Collected data
BEGIN

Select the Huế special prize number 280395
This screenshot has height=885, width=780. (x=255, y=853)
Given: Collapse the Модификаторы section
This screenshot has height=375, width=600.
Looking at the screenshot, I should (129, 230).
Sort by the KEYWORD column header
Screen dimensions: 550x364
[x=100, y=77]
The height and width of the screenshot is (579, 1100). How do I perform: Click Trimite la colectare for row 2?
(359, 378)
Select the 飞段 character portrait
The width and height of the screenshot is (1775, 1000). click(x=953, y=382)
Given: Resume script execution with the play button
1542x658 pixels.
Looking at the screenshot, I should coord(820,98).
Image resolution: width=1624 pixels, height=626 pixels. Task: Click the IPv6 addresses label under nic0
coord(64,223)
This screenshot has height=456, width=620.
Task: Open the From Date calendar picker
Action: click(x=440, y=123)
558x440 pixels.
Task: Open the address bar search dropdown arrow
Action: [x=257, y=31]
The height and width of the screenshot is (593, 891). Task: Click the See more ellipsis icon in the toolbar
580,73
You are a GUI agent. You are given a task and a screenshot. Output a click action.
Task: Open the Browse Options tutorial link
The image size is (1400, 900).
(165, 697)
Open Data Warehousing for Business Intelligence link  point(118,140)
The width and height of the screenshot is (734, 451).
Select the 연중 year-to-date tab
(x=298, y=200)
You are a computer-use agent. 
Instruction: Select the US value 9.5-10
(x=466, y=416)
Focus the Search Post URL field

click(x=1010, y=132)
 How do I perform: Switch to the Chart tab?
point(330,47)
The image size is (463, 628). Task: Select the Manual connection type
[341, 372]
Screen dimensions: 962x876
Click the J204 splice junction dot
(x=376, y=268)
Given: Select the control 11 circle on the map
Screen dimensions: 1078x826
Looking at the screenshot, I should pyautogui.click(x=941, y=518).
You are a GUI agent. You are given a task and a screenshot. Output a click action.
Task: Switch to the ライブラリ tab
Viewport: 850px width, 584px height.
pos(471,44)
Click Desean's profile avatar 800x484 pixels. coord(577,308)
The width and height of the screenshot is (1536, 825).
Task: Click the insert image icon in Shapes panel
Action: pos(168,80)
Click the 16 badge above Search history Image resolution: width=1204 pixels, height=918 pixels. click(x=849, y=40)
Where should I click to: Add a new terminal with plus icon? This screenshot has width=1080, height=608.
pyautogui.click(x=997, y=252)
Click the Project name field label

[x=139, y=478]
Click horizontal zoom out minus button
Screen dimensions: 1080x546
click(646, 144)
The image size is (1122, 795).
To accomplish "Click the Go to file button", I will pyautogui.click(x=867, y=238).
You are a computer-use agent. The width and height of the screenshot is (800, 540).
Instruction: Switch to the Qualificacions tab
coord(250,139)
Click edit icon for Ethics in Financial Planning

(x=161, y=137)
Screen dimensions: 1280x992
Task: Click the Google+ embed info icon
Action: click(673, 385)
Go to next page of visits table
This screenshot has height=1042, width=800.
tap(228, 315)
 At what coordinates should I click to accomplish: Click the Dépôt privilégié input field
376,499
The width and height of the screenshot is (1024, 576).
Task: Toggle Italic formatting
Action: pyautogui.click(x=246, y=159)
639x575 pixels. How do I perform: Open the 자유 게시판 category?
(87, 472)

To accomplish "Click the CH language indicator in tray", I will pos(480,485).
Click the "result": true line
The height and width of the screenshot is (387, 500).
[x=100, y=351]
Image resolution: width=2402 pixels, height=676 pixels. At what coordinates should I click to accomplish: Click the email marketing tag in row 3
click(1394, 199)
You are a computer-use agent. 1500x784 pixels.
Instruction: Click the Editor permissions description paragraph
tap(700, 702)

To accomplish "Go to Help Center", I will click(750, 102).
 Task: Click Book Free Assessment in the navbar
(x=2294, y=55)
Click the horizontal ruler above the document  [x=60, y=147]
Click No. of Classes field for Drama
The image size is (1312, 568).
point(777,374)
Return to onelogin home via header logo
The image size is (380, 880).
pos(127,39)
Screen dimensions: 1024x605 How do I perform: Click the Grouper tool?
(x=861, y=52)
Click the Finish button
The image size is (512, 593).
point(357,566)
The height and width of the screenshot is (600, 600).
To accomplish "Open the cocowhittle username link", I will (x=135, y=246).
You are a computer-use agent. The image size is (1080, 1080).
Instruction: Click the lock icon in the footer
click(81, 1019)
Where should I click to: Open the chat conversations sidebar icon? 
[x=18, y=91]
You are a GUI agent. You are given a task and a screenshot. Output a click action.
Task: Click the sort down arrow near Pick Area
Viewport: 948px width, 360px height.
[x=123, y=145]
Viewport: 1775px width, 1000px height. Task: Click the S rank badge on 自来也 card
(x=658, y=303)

END

Go back to the data above and please quote exactly, and only, the lines from the line with "The image size is (512, 593)." through its last line.

- Output of the task -
The image size is (512, 593).
point(357,566)
The height and width of the screenshot is (600, 600).
To accomplish "Open the cocowhittle username link", I will (x=135, y=246).
You are a computer-use agent. The image size is (1080, 1080).
Instruction: Click the lock icon in the footer
click(81, 1019)
Where should I click to: Open the chat conversations sidebar icon? 
[x=18, y=91]
You are a GUI agent. You are given a task and a screenshot. Output a click action.
Task: Click the sort down arrow near Pick Area
Viewport: 948px width, 360px height.
[x=123, y=145]
Viewport: 1775px width, 1000px height. Task: Click the S rank badge on 自来也 card
(x=658, y=303)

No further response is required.